Bournemouth’s St Jude’s are reviving GAA on the south-coast and laying the foundations for success
By Damian Dolan
Few would have begrudged Kieran Doyle if he’d afforded himself a moment of quiet satisfaction, after St Jude’s lifted its first-ever Gloucestershire title last year.
Six years after its formation, and making its first appearance in a county final, the Bournemouth club took its seat at the top table by stunning holders St Nick’s on an October day that will live long in the memory.
2018 Gloucestershire league and championship winners – St Jude’s had truly arrived.
Kieran admits that it was a “hugely” rewarding moment. Not bad for a GAA club born out of an Aussie Rules team (Southampton Titans) 30 miles away.
“When we started, I bought two Gaelic trainer footballs and Josh McNicholl bought one, and we went out with a few cones. That’s how we started our first training session in a park,” Kieran told the Irish World.
“Winning breeds winning and now everyone is hungry – they’ve got a taste for winning championships. It’s been a morale boost for the whole club.”
The GAA overseas is littered with clubs which shone brightly, for however long, before sadly disappearing – resigned to the memories of a select few.
From its outset, St Jude’s set its stall out to try its best to avoid such a fate. So no resting on laurels at the south coast club after last year’s breakthrough.
With a fledgling youth section, a new ladies team and a men’s team now hungry for more silverware, it’s onwards and upwards for St Jude’s.
The club’s first taste of playing in the provincial championship would end at the semi-final stage, however, at the hands of eventual runners up Neasden Gaels.
But the experience of playing at the new McGovern Park in Ruislip lit a torch under the team.
“The chance to play at Ruislip was a first for a lot of the players, and they loved it. They’ve got a taste for it now, and they want more” added Kieran, who comes from St Mary’s Granmore in Co Armagh.
They may not have to wait too long for another opportunity.
With a number of St Jude’s title winning team looking to “throw their weight” behind Gloucestershire this year, the county’s provincial junior championship opener against Hertfordshire on 11 May at a to be confirmed ‘London venue’ could see them back at McGovern Park sooner rather than later.
And that can only be good news for Gloucestershire, as they search for a first provincial title since 2008.
It’s all a far cry from St Jude’s first tentative steps back in 2013 – its first-ever game was in the Gloucestershire senior league against St Patrick’s.
The plan was to “build a club” fit to last for decades to come, and true to their word St Jude’s has been “growing year-on-year” ever since.
Secretary in 2013, Kieran is now the its chairperson – a role he has held for the past four years.

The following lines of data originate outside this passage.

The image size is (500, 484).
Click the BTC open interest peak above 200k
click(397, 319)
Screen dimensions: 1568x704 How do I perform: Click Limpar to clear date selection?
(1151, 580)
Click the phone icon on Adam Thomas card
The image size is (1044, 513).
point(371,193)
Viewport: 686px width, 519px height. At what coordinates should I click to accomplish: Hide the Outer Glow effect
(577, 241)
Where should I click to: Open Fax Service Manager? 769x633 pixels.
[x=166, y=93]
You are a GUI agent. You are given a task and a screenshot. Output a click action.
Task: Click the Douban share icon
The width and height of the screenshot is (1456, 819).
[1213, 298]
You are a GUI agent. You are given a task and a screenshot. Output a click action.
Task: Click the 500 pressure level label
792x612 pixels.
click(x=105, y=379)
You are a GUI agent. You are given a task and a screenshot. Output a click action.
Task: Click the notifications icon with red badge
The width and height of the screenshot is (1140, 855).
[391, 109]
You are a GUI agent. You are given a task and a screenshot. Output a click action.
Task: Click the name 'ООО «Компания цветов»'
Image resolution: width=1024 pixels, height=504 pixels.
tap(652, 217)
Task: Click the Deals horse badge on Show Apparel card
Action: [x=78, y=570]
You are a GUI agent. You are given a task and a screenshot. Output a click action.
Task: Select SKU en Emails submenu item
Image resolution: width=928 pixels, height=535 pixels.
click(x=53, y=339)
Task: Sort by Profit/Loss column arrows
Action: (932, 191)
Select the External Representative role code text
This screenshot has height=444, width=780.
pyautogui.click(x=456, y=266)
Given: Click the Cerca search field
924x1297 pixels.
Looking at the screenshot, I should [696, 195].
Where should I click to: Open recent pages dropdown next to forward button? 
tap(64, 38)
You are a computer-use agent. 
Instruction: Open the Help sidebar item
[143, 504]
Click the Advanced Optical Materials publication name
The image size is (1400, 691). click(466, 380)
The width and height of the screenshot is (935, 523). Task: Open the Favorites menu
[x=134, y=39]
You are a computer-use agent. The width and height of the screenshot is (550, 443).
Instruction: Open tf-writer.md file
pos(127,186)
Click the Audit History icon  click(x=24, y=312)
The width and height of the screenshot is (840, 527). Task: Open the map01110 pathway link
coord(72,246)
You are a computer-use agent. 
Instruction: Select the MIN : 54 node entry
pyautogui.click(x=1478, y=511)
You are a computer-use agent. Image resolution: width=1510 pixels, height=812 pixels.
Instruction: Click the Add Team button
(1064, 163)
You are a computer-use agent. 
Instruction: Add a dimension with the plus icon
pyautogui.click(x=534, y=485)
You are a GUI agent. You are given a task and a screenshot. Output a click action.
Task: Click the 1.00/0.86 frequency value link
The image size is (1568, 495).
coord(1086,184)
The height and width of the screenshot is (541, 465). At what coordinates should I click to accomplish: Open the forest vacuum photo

But St Jude’s is far from a one-man success story, and Kieran is keen to acknowledge some of those who have helped it reach this point.
Fellow founders Josh McNicholl and Kevin Ashbolt, Tomas Fitzpatrick, Red Marty-Hewitt, and Sean Bradley, the club’s current secretary and corner back.
One of the club’s biggest “acquisitions” has been Sinead McMullan, a key fundraiser. The team’s wing back, Mark Jordan, is the club’s assistant secretary, having previously served as secretary.
On the pitch, the driving force behind its double-winning year was captain and midfielder Daniel Macbeth, while the sponsorship of Martin Ryan allowed the club to train under floodlights for the first time last year.
They’ll be back to defend their title in 2019, but “longevity” remains the bigger picture. The foundations being laid are solid ones.
“We wanted to do things right,” says Kieran, and that is evidenced by the methodical way the club’s youth section has been set-up. There was no rushing blindly into it.
“You’ve only got one shot at making a reputation. Sometimes you just have to be patient,” he added.
“We wanted to get the coaches trained up, do all the necessary child protection checks and have all of the proper equipment.”
Of course, the St Jude’s success story has not being without its “touch of luck” – perhaps none more so than a chance meeting at Dublin Airport in 2016 between Kieran and Richard Garven, formerly of Southern Gaels from Southampton.
Richard was on his way back from watching Mayo in the All-Ireland final. He now heads up the club’s youth section.
That chance meeting sped up the club’s plans for a vibrant youth section by a “couple of years”, with Richard taking the lead.
The ladies team taking to the field for the first time last month, was the next piece in the St Jude’s jigsaw puzzle.
Drawing players from all four corners of Ireland, as well as from England (Bournemouth, Southampton and Portsmouth to the fore), Scotland, Wales and from across Europe, Kieran says the club’s appeal comes from its “sense of community”.
The turnout for its first training session in 2013 was 35. Forty-two attended its first training session of 2019, with signed up members hitting 80.
And former members are not lost to the club either – lured back to tog out for St Jude’s once again at invitational tournaments abroad.
“The friendships and bonds made over the last six years have been massive. There have been very few lows – everything has been so enjoyable,” says Kieran.
St Jude may be the Patron Saint of ‘lost causes’, but his intervention on the south coast won’t be needed any time soon.